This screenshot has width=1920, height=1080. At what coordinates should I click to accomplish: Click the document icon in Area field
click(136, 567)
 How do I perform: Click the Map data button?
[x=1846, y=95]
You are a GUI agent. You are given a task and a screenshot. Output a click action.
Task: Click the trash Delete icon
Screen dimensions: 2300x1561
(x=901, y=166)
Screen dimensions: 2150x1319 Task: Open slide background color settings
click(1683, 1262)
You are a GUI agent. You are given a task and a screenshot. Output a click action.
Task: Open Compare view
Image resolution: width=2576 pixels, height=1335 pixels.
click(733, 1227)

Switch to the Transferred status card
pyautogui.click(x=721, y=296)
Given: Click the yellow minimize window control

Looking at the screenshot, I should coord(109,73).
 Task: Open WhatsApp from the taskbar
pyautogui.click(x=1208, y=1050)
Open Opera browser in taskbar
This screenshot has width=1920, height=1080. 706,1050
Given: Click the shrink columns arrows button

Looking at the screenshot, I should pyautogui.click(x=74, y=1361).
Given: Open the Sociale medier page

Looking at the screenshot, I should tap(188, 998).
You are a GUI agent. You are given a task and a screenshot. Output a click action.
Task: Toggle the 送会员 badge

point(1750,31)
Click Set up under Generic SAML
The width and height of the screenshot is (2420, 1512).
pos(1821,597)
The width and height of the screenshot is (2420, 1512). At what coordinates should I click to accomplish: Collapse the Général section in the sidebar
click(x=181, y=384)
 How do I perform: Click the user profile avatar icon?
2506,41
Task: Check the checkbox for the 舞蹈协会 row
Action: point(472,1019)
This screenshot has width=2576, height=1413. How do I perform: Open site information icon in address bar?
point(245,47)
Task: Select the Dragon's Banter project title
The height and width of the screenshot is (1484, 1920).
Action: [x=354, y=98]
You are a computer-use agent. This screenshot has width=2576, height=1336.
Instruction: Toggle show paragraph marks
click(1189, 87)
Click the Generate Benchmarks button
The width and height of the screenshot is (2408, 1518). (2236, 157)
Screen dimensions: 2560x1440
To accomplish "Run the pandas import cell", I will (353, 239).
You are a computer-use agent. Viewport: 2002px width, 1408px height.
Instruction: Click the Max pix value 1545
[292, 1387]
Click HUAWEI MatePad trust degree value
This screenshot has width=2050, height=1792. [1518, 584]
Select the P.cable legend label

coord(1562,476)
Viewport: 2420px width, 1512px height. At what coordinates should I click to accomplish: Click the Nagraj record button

(PROBLEM TO SOLVE): If a line in the records includes "Viewport", it counts toward the total; report that total by itself.

(RESULT OF THIS TASK): 2